Dataset items:
- - - -

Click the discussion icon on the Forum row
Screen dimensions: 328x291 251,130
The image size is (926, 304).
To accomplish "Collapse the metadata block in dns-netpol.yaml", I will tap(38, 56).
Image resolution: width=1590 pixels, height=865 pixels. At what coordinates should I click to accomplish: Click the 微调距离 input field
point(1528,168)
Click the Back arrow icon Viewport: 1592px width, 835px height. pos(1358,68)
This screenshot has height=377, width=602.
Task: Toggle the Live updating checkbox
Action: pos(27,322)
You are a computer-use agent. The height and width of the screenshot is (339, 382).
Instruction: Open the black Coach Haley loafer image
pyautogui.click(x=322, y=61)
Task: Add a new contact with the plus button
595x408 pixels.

- - - -

--- DIRECTIONS ---
Retype the records exactly.

--- ANSWER TO THIS PROBLEM ---
Click the discussion icon on the Forum row
Screen dimensions: 328x291 251,130
The image size is (926, 304).
To accomplish "Collapse the metadata block in dns-netpol.yaml", I will tap(38, 56).
Image resolution: width=1590 pixels, height=865 pixels. At what coordinates should I click to accomplish: Click the 微调距离 input field
point(1528,168)
Click the Back arrow icon Viewport: 1592px width, 835px height. pos(1358,68)
This screenshot has height=377, width=602.
Task: Toggle the Live updating checkbox
Action: pos(27,322)
You are a computer-use agent. The height and width of the screenshot is (339, 382).
Instruction: Open the black Coach Haley loafer image
pyautogui.click(x=322, y=61)
Task: Add a new contact with the plus button
595x408 pixels.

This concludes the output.